TO-DO ITEM> Lay out every line of the records as a Markdown table with the columns "Row" and "Line", numbering the rows and leaving out blank lines.
-------- GIVEN DATA
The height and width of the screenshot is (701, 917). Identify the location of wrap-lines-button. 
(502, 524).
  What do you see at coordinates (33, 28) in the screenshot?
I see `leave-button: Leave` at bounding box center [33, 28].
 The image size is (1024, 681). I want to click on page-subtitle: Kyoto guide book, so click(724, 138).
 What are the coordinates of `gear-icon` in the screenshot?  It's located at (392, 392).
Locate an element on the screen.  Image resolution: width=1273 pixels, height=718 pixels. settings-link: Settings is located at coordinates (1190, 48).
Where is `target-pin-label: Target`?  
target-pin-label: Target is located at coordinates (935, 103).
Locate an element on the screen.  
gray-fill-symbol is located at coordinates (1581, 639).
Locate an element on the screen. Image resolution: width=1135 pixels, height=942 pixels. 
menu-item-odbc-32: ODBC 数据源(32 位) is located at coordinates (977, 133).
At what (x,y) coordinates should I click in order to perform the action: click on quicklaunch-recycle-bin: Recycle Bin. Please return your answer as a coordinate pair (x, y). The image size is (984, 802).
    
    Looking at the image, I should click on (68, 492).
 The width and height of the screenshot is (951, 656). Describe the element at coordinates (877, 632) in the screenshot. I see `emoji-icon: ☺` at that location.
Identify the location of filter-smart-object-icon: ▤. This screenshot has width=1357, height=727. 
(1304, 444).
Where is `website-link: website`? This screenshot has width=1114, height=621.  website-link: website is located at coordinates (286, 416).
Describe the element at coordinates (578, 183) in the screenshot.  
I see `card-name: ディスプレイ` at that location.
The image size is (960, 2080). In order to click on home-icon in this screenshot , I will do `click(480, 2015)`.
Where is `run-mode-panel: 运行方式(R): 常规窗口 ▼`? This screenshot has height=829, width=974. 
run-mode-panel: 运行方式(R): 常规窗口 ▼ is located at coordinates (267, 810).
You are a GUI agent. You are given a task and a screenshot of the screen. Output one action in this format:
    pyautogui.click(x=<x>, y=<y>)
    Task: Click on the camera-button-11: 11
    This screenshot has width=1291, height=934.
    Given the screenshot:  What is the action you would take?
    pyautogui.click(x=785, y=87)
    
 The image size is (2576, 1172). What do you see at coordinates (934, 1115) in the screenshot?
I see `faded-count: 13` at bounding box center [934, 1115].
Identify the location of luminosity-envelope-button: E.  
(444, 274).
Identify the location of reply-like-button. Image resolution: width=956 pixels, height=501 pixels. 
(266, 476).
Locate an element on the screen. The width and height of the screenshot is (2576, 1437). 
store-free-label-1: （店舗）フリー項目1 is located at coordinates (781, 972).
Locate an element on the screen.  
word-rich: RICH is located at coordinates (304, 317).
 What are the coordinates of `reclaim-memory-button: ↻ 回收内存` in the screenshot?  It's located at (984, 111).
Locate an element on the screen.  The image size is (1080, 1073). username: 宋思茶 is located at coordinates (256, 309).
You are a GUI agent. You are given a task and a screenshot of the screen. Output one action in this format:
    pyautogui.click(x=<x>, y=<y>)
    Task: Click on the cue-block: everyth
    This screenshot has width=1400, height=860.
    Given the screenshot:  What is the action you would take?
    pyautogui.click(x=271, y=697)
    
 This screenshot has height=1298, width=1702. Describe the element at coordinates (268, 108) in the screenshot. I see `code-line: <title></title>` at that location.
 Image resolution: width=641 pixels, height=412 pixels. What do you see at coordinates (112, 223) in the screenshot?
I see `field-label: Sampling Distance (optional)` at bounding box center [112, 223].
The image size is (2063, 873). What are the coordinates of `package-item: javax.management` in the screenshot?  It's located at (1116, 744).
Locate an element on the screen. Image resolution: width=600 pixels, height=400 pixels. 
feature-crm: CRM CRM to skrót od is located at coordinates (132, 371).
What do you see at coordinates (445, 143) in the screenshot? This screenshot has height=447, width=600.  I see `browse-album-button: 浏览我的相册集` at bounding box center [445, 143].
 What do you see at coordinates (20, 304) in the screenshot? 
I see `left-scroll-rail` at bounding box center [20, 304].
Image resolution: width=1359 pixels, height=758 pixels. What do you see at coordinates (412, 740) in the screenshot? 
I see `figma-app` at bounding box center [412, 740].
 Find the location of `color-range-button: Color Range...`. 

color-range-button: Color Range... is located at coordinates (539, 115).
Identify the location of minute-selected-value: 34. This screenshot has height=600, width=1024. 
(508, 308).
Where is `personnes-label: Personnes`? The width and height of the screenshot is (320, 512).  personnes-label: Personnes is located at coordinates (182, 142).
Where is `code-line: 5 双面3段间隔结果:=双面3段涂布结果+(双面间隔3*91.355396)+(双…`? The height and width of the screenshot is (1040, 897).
----------------
ANSWER FOR THIS EXERCISE>
| Row | Line |
|---|---|
| 1 | The height and width of the screenshot is (701, 917). Identify the location of wrap-lines-button.  |
| 2 | (502, 524). |
| 3 |   What do you see at coordinates (33, 28) in the screenshot? |
| 4 | I see `leave-button: Leave` at bounding box center [33, 28]. |
| 5 |  The image size is (1024, 681). I want to click on page-subtitle: Kyoto guide book, so click(724, 138). |
| 6 |  What are the coordinates of `gear-icon` in the screenshot?  It's located at (392, 392). |
| 7 | Locate an element on the screen.  Image resolution: width=1273 pixels, height=718 pixels. settings-link: Settings is located at coordinates (1190, 48). |
| 8 | Where is `target-pin-label: Target`?   |
| 9 | target-pin-label: Target is located at coordinates (935, 103). |
| 10 | Locate an element on the screen.   |
| 11 | gray-fill-symbol is located at coordinates (1581, 639). |
| 12 | Locate an element on the screen. Image resolution: width=1135 pixels, height=942 pixels.  |
| 13 | menu-item-odbc-32: ODBC 数据源(32 位) is located at coordinates (977, 133). |
| 14 | At what (x,y) coordinates should I click in order to perform the action: click on quicklaunch-recycle-bin: Recycle Bin. Please return your answer as a coordinate pair (x, y). The image size is (984, 802). |
| 15 |     Looking at the image, I should click on (68, 492). |
| 16 |  The width and height of the screenshot is (951, 656). Describe the element at coordinates (877, 632) in the screenshot. I see `emoji-icon: ☺` at that location. |
| 17 | Identify the location of filter-smart-object-icon: ▤. This screenshot has width=1357, height=727.  |
| 18 | (1304, 444). |
| 19 | Where is `website-link: website`? This screenshot has width=1114, height=621.  website-link: website is located at coordinates (286, 416). |
| 20 | Describe the element at coordinates (578, 183) in the screenshot.   |
| 21 | I see `card-name: ディスプレイ` at that location. |
| 22 | The image size is (960, 2080). In order to click on home-icon in this screenshot , I will do `click(480, 2015)`. |
| 23 | Where is `run-mode-panel: 运行方式(R): 常规窗口 ▼`? This screenshot has height=829, width=974.  |
| 24 | run-mode-panel: 运行方式(R): 常规窗口 ▼ is located at coordinates (267, 810). |
| 25 | You are a GUI agent. You are given a task and a screenshot of the screen. Output one action in this format: |
| 26 |     pyautogui.click(x=<x>, y=<y>) |
| 27 |     Task: Click on the camera-button-11: 11 |
| 28 |     This screenshot has width=1291, height=934. |
| 29 |     Given the screenshot:  What is the action you would take? |
| 30 |     pyautogui.click(x=785, y=87) |
| 31 |  The image size is (2576, 1172). What do you see at coordinates (934, 1115) in the screenshot? |
| 32 | I see `faded-count: 13` at bounding box center [934, 1115]. |
| 33 | Identify the location of luminosity-envelope-button: E.   |
| 34 | (444, 274). |
| 35 | Identify the location of reply-like-button. Image resolution: width=956 pixels, height=501 pixels.  |
| 36 | (266, 476). |
| 37 | Locate an element on the screen. The width and height of the screenshot is (2576, 1437).  |
| 38 | store-free-label-1: （店舗）フリー項目1 is located at coordinates (781, 972). |
| 39 | Locate an element on the screen.   |
| 40 | word-rich: RICH is located at coordinates (304, 317). |
| 41 |  What are the coordinates of `reclaim-memory-button: ↻ 回收内存` in the screenshot?  It's located at (984, 111). |
| 42 | Locate an element on the screen.  The image size is (1080, 1073). username: 宋思茶 is located at coordinates (256, 309). |
| 43 | You are a GUI agent. You are given a task and a screenshot of the screen. Output one action in this format: |
| 44 |     pyautogui.click(x=<x>, y=<y>) |
| 45 |     Task: Click on the cue-block: everyth |
| 46 |     This screenshot has width=1400, height=860. |
| 47 |     Given the screenshot:  What is the action you would take? |
| 48 |     pyautogui.click(x=271, y=697) |
| 49 |  This screenshot has height=1298, width=1702. Describe the element at coordinates (268, 108) in the screenshot. I see `code-line: <title></title>` at that location. |
| 50 |  Image resolution: width=641 pixels, height=412 pixels. What do you see at coordinates (112, 223) in the screenshot? |
| 51 | I see `field-label: Sampling Distance (optional)` at bounding box center [112, 223]. |
| 52 | The image size is (2063, 873). What are the coordinates of `package-item: javax.management` in the screenshot?  It's located at (1116, 744). |
| 53 | Locate an element on the screen. Image resolution: width=600 pixels, height=400 pixels.  |
| 54 | feature-crm: CRM CRM to skrót od is located at coordinates (132, 371). |
| 55 | What do you see at coordinates (445, 143) in the screenshot? This screenshot has height=447, width=600.  I see `browse-album-button: 浏览我的相册集` at bounding box center [445, 143]. |
| 56 |  What do you see at coordinates (20, 304) in the screenshot?  |
| 57 | I see `left-scroll-rail` at bounding box center [20, 304]. |
| 58 | Image resolution: width=1359 pixels, height=758 pixels. What do you see at coordinates (412, 740) in the screenshot?  |
| 59 | I see `figma-app` at bounding box center [412, 740]. |
| 60 |  Find the location of `color-range-button: Color Range...`.  |
| 61 | color-range-button: Color Range... is located at coordinates (539, 115). |
| 62 | Identify the location of minute-selected-value: 34. This screenshot has height=600, width=1024.  |
| 63 | (508, 308). |
| 64 | Where is `personnes-label: Personnes`? The width and height of the screenshot is (320, 512).  personnes-label: Personnes is located at coordinates (182, 142). |
| 65 | Where is `code-line: 5 双面3段间隔结果:=双面3段涂布结果+(双面间隔3*91.355396)+(双…`? The height and width of the screenshot is (1040, 897). |